I decided to try a control quote, something more universally recognized. At www.quoteland.com I searched for "to be or not to be" and the site utterly failed me. A blank window appeared, without explanation, within the website's graphic framework. Useless.

Yahoo offered a directory of quote sites. www.wikiquote.com--that sounded promising! But again, no luck. It came up with vast quantities of quotes related by one or two random words, from such unlikely sources as "Family Guy" and "Grey's Anatomy." Pass.

www.quotations.com--they're for sale! No. Way.

www.quotations.about.com, part of the About.com empire. Lots of lists, curated by a single guide, no search function. Pass.

In conclusion, I cannot substantiate that the above quote was by St. Augustine, much less which St. Augustine, nor do I know whether it was Mark Twain, Ernest Hemingway or another who wrote drunk and edited sober. While some of these rejected sites may offer better results with some in-depth study, hey! this is the internet. I want it fast and easy. I was sorely disappointed

I did find a few resources I'll return to:


www.Bartleby.com, while it failed in this hunt, seemed to be very useful, including such valuable resources as Strunk and White's The Elements of Style, and the potential of endless reading if I ever end up on a deserted island with only a single website.

www.ipl.org is the Internet public library! That rings my bells. There's a subheading: librarians' Internet index: websites you can trust. Hallelujah. And apparently we can submit questions to reference librarians. Perhaps they can substantiate my quotes. I'll be returning to this one.

www.madehow.com has nothing to do with quotes, but it is super cool. Seven volumes and searchable, with detailed explanations of how all kinds of things are made: tires, temporary tattoos, holograms, coins. Another bookmark.

Granted, this is about neither food nor travel, but about the travails of writing and especially fact-checking. If anyone has a reliable resource for verifying quotes, please! Share it with me. And I promise to return to my intended topics on my next post.

Monday, March 9, 2009

Escape to Carmel Valley
















Sometimes travel isn't measured by the distance or the time spent, but by the sense of escape attained. That's what Saturday was like for me.

An author speaking at the Carmel Valley Village library caught my eye, so at 9 AM I embarked on a gorgeous drive, heading south from my parent's house near Monterey over the Laureles Grade and into Carmel Valley. It was clear and warm, with sculpted clouds accentuating the far-flung landscape.

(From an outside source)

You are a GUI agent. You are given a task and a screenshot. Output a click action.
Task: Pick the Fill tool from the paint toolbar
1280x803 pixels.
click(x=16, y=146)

Looking at a map, I realized that Carmel Valley Road runs roughly parallel to Highway One: the two roads embrace Los Padres National Forest, so I was viewing the back of the coast range, the back side of Big Sur. No wonder it was fabulous. Winter rains have left the grasslands brilliantly verdant and wildflowers are beginning to bloom. An orchard of still-dormant, gnarled mossy trees rose above a blanket of mustard flowers. Rugged mountains (yes! over 4,500 feet) soared up from the valley floor, a patchwork of oak and scrubland and rock and meadow.

It reminded me of Malibu: the wild terrain tamed by a few roads, the panoramic views, the multi-million dollar homes. It seems like the immense wealth actually does infuse the air out there--I could smell it and taste it. Wineries, horses, tennis courts, and those palacial houses, scattered in the wilderness. Vanity vineyards--small residential plots of grapes--dot the terrain. A store displayed statuary of a massive scale: marble columns, enormous fountains, carved animals.

All the rampant wealth notwithstanding, it's a place of rapturous beauty on a spring day. After the library event, I strolled, I had a coffee, I popped into a few stores and then concluded with... a spontaneous photo safari! Mix is a store with a couple of acres devoted to large-scale imports for the garden from Southeast Asia. After a recent photography workshop, I was eager to try some of my new tricks on their photogenic merchandise.

An hour of photography, half an hour from home, was a low-budget vacation. It was the sense of leisure, more than the activities, that I carved out of a pedestrian Saturday morning that left me feeling refreshed and transported, having had a brief window into the lives of folks just over the hill, in a destination predictably embraced by the Beautiful People.